Jam setengah lima sore, setelah anak-anak mandi, biasanya dilanjutkan dengan jadwal keliling atau ngabuburit mencari takjil untuk membatalkan puasa. Sepanjang jalanan dipenuhi aneka panganan, ada yang menjajakan kolak, bubur sumsum, kelapa muda, es campur, pecel madiun, aneka gorengan, dawet hitam, asinan betawi, ayam goreng dan banyak makanan lainnya.
Melihat wajah anak berseri-seri, sungguh mengalirkan rasa bahagia yang mendalam. Menumbuhkan semangat puasa dalam diri anak-anak, pasti menjadi tugas yang tidak ringan. Saya ingat, dulu puasa sehari penuh setelah duduk di kelas tiga SD, itupun masih banyak batalnya.
Bulan puasa sebagai bulan 'ngalap berkah,' memang begitu kenyataannya. Jualan makanan apapun, dijamin lebih banyak laku daripada mubazir. Saat berbuka, adalah saat keberkahan itu bisa dirasakan siapapun tanpa terkecuali.
Bahkan bagi yang sedang bokek sekalipun, tinggal pergi ke masjid akan tersedia menu berbuka. Masjid -- masjid membuka pintu lebar-lebar, bagi siapapun untuk berinfaq khusus untuk menu berbuka. Sekaligus mempersilakan siapapun, ikut menikmati menu buka tanpa pandang bulu.
-00o00-
Keseruan berburu takjil, menjadi cerita tersendiri bagi anak-anak. Sebelum hari pertama puasa datang, anak-anak sudah memutar kejadian setahun lalu. "Ayah, nanti adik mau beli kolak aja pas hari pertama, hari kedua es buah," ujar gadis usia tujuh tahun ini.

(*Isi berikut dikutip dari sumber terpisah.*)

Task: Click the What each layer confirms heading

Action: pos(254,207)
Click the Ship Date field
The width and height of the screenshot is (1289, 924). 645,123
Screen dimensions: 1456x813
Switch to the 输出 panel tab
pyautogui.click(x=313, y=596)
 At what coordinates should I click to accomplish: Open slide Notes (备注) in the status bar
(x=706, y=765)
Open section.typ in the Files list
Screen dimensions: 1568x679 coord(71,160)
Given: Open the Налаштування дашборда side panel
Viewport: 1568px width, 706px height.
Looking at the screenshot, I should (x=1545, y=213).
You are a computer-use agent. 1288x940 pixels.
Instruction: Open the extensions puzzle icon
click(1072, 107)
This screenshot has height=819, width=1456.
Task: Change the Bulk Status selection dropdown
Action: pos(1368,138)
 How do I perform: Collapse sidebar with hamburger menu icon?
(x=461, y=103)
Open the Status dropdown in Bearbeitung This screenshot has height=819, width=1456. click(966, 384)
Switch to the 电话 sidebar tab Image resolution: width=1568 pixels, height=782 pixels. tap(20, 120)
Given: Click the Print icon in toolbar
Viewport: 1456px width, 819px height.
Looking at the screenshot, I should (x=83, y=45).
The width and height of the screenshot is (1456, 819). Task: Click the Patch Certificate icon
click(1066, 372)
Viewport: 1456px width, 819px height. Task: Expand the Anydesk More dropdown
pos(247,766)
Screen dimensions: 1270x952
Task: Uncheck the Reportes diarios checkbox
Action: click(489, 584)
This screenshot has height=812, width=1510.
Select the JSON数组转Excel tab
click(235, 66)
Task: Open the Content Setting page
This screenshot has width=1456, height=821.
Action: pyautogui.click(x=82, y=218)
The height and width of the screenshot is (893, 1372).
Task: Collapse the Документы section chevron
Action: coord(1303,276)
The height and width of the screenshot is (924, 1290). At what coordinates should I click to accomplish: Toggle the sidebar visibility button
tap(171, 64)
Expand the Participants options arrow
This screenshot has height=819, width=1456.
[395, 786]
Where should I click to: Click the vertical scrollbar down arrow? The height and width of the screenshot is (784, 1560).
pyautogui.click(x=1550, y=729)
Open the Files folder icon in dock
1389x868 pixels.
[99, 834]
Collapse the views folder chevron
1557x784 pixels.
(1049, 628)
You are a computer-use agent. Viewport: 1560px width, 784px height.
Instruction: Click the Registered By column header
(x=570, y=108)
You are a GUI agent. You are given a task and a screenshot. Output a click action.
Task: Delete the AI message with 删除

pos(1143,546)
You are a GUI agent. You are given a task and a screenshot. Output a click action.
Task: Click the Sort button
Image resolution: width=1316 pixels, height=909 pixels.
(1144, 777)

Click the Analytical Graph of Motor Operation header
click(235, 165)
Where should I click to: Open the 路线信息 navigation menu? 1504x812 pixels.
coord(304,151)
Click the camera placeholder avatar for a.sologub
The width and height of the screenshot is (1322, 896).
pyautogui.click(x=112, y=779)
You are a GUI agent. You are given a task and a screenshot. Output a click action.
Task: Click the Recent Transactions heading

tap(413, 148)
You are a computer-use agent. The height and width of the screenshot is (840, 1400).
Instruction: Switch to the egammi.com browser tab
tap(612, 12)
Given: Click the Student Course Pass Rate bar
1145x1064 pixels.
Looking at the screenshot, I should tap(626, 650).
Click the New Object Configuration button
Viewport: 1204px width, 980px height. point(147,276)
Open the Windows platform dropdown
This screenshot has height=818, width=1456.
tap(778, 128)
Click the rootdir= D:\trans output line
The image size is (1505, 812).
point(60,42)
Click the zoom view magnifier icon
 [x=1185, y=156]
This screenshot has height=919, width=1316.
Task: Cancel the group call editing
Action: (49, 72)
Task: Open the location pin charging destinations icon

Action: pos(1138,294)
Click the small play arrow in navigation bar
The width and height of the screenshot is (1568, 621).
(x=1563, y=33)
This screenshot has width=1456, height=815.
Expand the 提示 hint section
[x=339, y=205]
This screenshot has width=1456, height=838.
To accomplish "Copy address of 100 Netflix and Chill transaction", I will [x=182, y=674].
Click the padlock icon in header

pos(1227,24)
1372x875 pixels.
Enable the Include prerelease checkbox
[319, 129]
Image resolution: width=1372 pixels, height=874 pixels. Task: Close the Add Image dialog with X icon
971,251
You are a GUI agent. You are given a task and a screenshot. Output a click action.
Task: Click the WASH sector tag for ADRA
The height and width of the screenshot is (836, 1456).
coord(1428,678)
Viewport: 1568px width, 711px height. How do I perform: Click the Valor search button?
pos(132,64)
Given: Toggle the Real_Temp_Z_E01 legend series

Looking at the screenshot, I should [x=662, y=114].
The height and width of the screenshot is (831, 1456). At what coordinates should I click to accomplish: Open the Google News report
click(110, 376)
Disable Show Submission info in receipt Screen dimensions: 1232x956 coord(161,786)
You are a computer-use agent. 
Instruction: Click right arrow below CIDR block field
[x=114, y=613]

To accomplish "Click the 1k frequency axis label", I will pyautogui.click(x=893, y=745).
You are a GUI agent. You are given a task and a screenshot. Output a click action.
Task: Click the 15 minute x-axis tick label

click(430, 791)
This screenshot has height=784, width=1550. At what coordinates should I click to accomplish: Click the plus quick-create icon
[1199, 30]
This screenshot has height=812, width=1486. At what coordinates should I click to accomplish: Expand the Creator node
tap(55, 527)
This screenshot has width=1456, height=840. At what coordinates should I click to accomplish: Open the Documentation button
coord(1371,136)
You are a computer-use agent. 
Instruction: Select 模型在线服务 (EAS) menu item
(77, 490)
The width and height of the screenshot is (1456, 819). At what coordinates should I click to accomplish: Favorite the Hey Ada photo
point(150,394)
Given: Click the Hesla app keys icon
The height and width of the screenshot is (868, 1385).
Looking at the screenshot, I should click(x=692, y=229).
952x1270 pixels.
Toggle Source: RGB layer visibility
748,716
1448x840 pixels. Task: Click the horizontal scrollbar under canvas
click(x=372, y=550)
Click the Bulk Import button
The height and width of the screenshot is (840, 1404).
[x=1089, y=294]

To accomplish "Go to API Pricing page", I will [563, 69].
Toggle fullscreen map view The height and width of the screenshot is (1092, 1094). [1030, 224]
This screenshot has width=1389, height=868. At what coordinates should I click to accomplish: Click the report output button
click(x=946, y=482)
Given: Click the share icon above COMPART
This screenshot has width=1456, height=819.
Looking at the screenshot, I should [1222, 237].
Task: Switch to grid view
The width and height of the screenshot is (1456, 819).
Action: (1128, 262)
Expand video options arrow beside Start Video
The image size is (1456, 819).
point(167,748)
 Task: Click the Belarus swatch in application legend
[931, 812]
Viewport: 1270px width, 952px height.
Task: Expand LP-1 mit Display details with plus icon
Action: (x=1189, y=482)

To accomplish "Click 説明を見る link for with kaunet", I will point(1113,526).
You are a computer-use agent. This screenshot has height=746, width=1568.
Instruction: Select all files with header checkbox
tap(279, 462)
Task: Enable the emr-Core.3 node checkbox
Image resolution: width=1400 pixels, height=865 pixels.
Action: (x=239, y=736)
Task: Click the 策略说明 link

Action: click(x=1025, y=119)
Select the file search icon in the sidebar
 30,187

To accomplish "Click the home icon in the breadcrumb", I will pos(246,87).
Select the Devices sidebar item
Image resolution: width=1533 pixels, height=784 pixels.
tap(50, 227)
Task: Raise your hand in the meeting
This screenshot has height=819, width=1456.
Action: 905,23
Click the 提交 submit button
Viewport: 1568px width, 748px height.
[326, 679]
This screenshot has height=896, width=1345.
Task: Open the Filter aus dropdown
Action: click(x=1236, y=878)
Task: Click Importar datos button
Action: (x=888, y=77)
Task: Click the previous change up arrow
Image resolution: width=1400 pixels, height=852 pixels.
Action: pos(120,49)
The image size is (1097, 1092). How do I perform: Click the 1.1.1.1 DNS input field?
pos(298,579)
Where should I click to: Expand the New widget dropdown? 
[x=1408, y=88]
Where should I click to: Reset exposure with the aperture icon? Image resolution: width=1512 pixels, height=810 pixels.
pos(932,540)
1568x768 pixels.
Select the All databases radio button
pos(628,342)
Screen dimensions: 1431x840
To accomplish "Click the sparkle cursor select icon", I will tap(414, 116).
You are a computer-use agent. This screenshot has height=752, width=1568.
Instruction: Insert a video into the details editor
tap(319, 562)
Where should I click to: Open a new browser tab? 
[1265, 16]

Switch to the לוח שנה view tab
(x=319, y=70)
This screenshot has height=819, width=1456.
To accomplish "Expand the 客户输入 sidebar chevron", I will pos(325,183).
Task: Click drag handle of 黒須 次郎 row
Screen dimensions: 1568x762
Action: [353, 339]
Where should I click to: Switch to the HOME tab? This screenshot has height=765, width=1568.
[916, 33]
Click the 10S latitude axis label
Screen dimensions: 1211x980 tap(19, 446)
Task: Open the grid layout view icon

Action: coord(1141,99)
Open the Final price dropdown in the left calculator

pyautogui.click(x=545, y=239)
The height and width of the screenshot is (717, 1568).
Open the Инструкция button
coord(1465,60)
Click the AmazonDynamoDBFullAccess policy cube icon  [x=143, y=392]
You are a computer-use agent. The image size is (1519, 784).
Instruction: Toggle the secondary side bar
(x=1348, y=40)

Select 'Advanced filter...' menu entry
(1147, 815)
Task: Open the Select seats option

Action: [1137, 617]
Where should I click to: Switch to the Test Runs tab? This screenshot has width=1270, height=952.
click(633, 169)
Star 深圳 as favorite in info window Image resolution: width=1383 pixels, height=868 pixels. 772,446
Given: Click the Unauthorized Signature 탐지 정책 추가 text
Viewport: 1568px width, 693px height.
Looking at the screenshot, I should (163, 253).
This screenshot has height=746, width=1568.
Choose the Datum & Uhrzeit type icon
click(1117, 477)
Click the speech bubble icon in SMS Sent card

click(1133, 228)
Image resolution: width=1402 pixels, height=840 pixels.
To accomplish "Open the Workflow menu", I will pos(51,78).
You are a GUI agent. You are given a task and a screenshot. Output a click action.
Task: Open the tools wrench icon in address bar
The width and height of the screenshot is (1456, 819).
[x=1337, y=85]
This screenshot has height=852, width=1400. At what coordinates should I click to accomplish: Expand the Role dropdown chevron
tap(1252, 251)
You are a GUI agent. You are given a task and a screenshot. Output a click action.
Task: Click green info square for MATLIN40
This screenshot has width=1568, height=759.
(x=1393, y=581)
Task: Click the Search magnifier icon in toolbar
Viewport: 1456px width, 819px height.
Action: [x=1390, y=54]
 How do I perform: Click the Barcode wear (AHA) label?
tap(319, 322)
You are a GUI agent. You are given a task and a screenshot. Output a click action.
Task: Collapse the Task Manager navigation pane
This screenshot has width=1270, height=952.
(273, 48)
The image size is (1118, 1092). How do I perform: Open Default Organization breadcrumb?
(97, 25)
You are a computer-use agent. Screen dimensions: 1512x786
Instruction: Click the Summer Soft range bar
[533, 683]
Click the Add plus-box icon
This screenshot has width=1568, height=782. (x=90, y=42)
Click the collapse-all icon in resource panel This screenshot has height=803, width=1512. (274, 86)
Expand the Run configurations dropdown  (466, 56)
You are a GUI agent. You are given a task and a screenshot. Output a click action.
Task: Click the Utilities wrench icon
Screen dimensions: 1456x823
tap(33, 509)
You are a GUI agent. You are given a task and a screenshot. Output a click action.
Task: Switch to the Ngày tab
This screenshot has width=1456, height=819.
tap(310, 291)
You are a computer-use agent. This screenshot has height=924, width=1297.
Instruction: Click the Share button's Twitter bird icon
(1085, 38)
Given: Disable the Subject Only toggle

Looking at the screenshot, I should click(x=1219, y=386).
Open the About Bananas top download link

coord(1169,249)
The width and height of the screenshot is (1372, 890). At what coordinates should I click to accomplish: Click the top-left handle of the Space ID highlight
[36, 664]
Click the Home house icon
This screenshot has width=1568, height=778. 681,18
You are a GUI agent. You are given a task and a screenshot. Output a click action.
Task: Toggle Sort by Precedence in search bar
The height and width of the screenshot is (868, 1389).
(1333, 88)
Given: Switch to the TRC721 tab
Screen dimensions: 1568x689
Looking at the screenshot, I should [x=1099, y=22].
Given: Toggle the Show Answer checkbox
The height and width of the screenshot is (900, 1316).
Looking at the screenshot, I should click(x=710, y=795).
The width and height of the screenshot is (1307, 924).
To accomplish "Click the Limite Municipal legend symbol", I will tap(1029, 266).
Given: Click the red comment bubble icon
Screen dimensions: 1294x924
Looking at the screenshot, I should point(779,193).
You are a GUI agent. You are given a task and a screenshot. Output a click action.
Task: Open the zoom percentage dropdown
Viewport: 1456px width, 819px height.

Moment berburu takjil, rupanya menjadi saat ditunggu pada hari puasa tiba. Kalau anak-anak bergembira menyambut puasa, pasti akan menjalankan dengan penuh suka cita.
Tapi sejak dua puasa dua tahun terakhir, takjil dan menu buka puasa saya berbeda. Atas alasan menjaga kesehatan -- karena pernah periksa dokter dan kena hypertensi dan gula darah--,maka saya tidak mau sembarang pilih menu konsumsi. Â Saya tetap bisa merasakan keseruan berburu takjil, meski saya membeli takjil ditempat lain.
Kalau anak-anak masih suka yang manis, biarlah mereka masih kecil dan tubuhnya masih butuh aneka asupan, sementara saya ayahnya, memilih membeli kepala muda murni untuk berbuka. Saya sengaja pesan kelapa yang agak tua, agar dagingnya tebal dan mengenyangkan saat disantap.